Jotunland, I thought. This’s Jotunland. Empty and cold and a little too dry.
Bold Berthold had spoken of digging deep wells, wells whose fearful construction required months, wells that failed even so in dry years, of carrying bucket after weary bucket into the fields, and of vicious fights between Angrborn over access to wandering brooks that never reached the sea.
So that was another puzzle. Large and strong as the Angrborn were, they might have lived anywhere. Why did they choose to live here?
Had the gods of Skai indeed driven the Giants of Winter and Old Night from the sun? Or had those Giants chosen their abode? Knights like Svon and Garvaon and Woddet had never driven the Angrborn north of the mountains, surely.
The snarling hound and the angry boar were nearer now, and I had reached a strip of moonlit water.

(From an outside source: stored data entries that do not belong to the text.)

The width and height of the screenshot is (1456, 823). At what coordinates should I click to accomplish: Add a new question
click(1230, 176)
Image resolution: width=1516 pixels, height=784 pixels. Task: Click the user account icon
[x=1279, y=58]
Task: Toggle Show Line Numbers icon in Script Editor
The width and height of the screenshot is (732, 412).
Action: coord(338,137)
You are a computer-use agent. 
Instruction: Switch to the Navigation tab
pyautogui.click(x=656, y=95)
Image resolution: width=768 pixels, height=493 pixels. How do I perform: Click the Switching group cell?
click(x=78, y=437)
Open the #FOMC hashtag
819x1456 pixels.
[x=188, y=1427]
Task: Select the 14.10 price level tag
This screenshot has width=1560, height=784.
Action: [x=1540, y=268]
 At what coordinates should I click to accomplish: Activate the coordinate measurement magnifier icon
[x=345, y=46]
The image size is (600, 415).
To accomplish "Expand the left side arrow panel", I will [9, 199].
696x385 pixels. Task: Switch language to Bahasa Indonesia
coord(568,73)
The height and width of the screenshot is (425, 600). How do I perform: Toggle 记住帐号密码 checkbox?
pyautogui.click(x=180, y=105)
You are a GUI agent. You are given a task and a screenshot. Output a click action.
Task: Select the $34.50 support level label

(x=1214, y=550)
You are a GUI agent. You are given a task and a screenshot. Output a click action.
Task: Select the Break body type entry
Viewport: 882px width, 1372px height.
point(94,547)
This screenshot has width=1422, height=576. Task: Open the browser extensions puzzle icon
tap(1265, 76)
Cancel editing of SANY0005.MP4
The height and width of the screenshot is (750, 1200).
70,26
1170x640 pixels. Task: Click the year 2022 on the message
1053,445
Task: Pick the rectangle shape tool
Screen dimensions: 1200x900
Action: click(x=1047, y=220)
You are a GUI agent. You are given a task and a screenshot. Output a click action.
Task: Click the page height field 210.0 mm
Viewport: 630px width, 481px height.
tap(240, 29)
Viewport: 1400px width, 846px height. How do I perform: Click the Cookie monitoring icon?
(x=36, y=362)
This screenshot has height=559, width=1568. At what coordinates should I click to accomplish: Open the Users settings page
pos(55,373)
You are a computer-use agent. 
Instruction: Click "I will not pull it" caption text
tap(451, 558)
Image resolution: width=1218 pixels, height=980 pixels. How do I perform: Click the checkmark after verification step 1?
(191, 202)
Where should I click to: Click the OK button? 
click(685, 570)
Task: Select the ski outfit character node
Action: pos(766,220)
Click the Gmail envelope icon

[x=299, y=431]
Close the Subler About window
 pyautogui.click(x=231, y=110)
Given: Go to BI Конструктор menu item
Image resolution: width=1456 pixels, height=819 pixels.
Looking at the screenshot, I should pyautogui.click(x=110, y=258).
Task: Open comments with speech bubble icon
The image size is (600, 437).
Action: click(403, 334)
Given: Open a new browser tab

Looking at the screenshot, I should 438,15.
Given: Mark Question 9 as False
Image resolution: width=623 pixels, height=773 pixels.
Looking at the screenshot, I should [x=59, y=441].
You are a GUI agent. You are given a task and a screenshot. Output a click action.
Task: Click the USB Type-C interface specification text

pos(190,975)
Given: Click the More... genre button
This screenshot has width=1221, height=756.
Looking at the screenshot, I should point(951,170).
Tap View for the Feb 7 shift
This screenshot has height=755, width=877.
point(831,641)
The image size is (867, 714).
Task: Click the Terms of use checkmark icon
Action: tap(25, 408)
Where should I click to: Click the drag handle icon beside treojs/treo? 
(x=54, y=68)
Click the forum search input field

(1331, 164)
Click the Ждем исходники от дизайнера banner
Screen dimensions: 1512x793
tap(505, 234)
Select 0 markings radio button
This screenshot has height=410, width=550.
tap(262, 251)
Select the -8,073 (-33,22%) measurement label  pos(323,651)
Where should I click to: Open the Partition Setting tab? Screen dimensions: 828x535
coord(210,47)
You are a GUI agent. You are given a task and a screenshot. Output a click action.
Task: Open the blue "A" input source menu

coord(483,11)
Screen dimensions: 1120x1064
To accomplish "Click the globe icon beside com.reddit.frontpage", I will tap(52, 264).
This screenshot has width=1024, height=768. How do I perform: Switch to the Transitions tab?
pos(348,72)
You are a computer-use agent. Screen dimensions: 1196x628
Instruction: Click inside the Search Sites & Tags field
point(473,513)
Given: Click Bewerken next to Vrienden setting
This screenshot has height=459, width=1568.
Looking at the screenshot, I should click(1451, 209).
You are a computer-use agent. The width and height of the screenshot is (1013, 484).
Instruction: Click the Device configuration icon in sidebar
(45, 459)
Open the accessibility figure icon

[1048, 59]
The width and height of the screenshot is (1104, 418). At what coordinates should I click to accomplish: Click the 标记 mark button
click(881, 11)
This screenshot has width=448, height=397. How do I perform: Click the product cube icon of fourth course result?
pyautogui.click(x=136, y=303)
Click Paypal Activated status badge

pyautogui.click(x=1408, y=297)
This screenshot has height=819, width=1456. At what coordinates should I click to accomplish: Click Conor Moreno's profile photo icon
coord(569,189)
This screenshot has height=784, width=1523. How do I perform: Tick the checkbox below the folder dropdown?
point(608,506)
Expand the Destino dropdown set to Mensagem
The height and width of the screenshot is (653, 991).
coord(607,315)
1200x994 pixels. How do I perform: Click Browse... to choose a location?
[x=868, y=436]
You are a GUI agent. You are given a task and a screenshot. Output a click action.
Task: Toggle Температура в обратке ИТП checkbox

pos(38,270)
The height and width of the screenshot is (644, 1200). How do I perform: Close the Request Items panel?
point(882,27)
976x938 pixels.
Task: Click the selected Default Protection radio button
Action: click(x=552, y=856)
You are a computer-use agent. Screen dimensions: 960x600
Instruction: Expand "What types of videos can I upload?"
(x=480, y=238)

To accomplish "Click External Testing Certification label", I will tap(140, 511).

Somewhere along here, Gylf would drive the boar into the shallows, then out again onto the other bank, if the boar still lived.
If Gylf had dodged the boar’s slashing tusks up to that point. An arrow here might end the hunt, or as good as end it. I nocked a shaft and relaxed for a second or two to look up at the moon. It was beginning to snow, even while the moon still shone, so that the silver light seemed wrapped in mist, beautiful and threatening. We had traveled slowly, and would travel slower still tomorrow; and though we had not been comfortable, we would be less comfortable still. Who would want to live here?
The boar, obviously. But I knew the boar must die.
There would be meat tomorrow. Meat not only for Gylf and me, but for Bold Berthold, Gerda, and Uns. Meat even for the hulking young man who had crept so near our camp. The young man (call him by his name, I told myself, he has one) his suffering mother had named Heimir in the hope endearing him to the Angrborn, the young man who lay starving in his cave in the hills.
A man of his size, a man who might weigh half as much as Cloud, would require a lot of food, food difficult to find in this barren land. True Angrborn were even larger and could eat only because slaves worked their farms.
Dog and boar were nearer now; I heard saplings break, an angry pop-pop-pop my ears accepted as a single sound.
Quite suddenly it came to me that King Arnthor would have been wiser to send the Angrborn bread and cheese. Then that Lord Beel’s embassy was doomed, that the Angrborn could never stop raiding the south for slaves because the Angrborn would starve without slaves—that no Angrborn could grow or kill enough for himself, a wife, and a child or two. They were too big and needed too much.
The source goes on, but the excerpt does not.